Divine Secrets of the Ya Ya Sisterhood   - A   Narada   Film Review

   Ya Ya sisters     
   ELLEN BURSTYN   
   MAGGIE SMITH    
   FIONELLA FLANNAGAN   
   SANDRA BULLOCK   
   SHIRLEY NIGHT
   
   ELLEN BURSTYN as 
   emotionally crippled  wife  
              &  
   JAMES GARNER as drone   
   husband. 
     
   ANGUS MACFADYEN  
   &  SANDRA BULLOCK
Divine Secrets of the Ya Ya Sisterhood   - Callie Khouri - Director  & B. Bruckheimer- Producer

  Reviewed 01 Oct 2002       In case you were unable to tell from the previews, the posters, the title or any of the other hype, Divine Secrets of the Ya Ya Sisterhood is a women's movie.    The difference between men's movies and women's movies is men's movies have to have a high body count - the more napalm-like car crashes & booby-trapped bus depot lockers the better.    Women's movies, on the other hand, have to have a high emotional body count - the more emotionally wrecked women, the better.   A GREAT women's movie would have emotionally battered women strewn all over the movie set.

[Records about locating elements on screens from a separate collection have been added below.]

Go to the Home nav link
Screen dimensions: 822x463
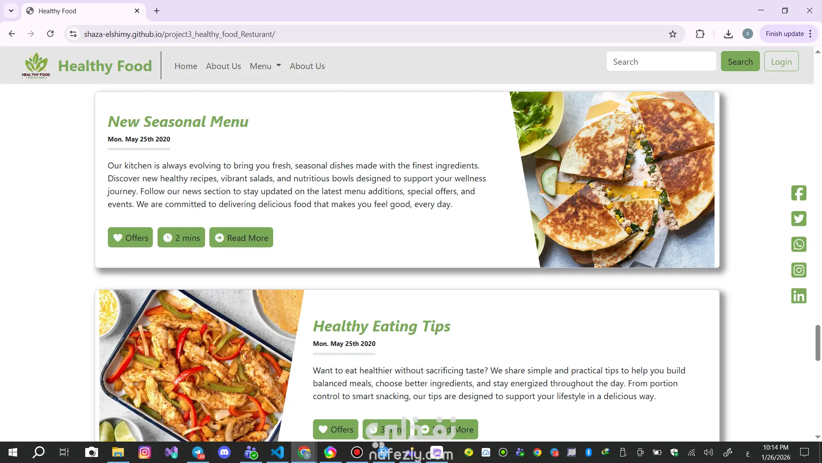[x=186, y=66]
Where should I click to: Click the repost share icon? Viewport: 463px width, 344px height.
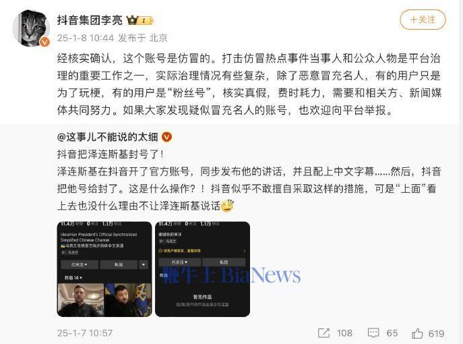pyautogui.click(x=323, y=333)
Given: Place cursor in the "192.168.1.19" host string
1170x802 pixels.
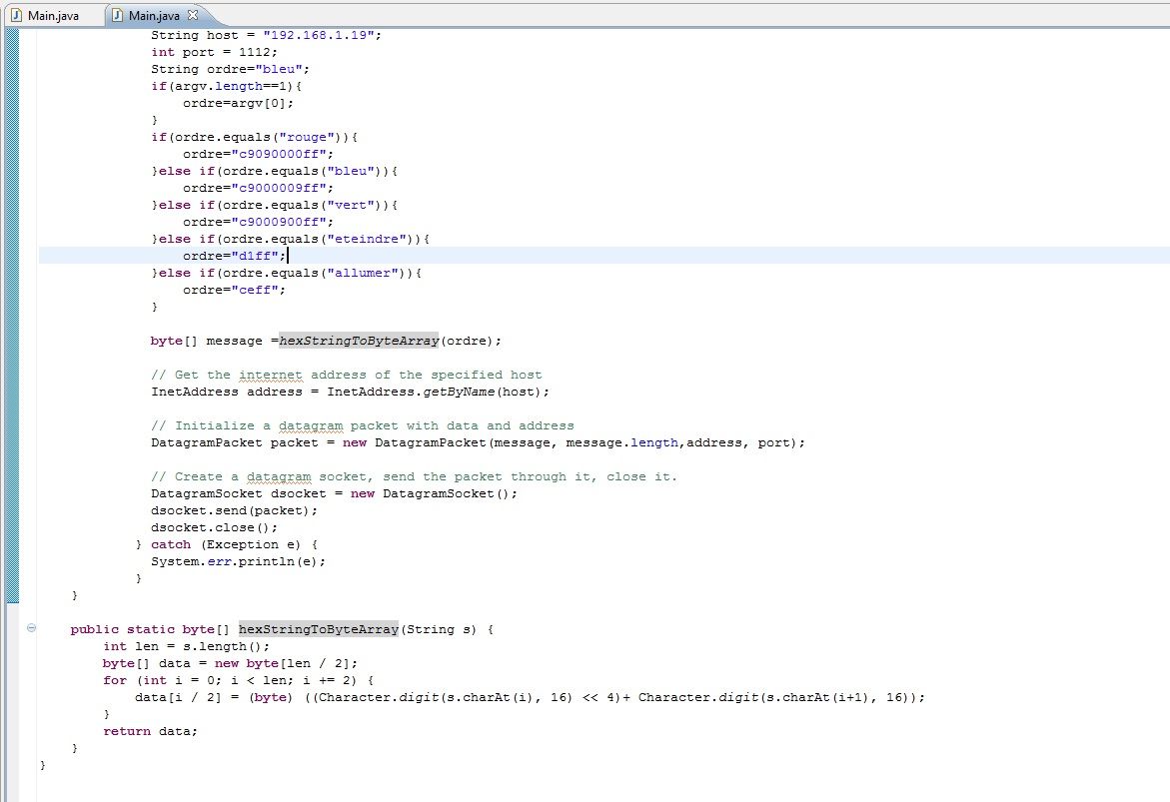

        At least that's how it works in theory.    Director Khouri followed the formula right down the line, so where did Divine Secrets~ go wrong?    This feature-length mother/daughter spat was too thin even to be manipulative, not that Khouri didn't give it the old college try.   She even tried trumping with the "nostalgia" card - not once, but several times.    Regrettably, nothing could save Divine Secrets~ - not even the superb cast.    I take that back; the fact that James Garner utterly demeaned himself in the most subservient husband role since Bringing Up Father (remember Maggie & Jiggs?) tells us he almost certainly desperately needed cash to support a substance abuse problem.   Might I suggest he try selling pencils on a street corner?
       Despite Divine Secrets~ being a shoe-in for "2002's Worst Movie", I have it from reliable Hollywood sources that Director Khouri & Producer Bonnie Bruckheimer were spared being tarred & feathered and run out of Tinseltown on a rail by the splendid selection of "oldies-but-goodies" played throughout the movie -songs from Mahalia Jackson and Jimmy Reed are but two examples.   The movie is from Rebecca Wills' book Divine Secrets.   Due to a VERY busy schedule, I regret I won't have time to read it.
       LEAST Enduring Line Or Phrase:   "He hung up on me!"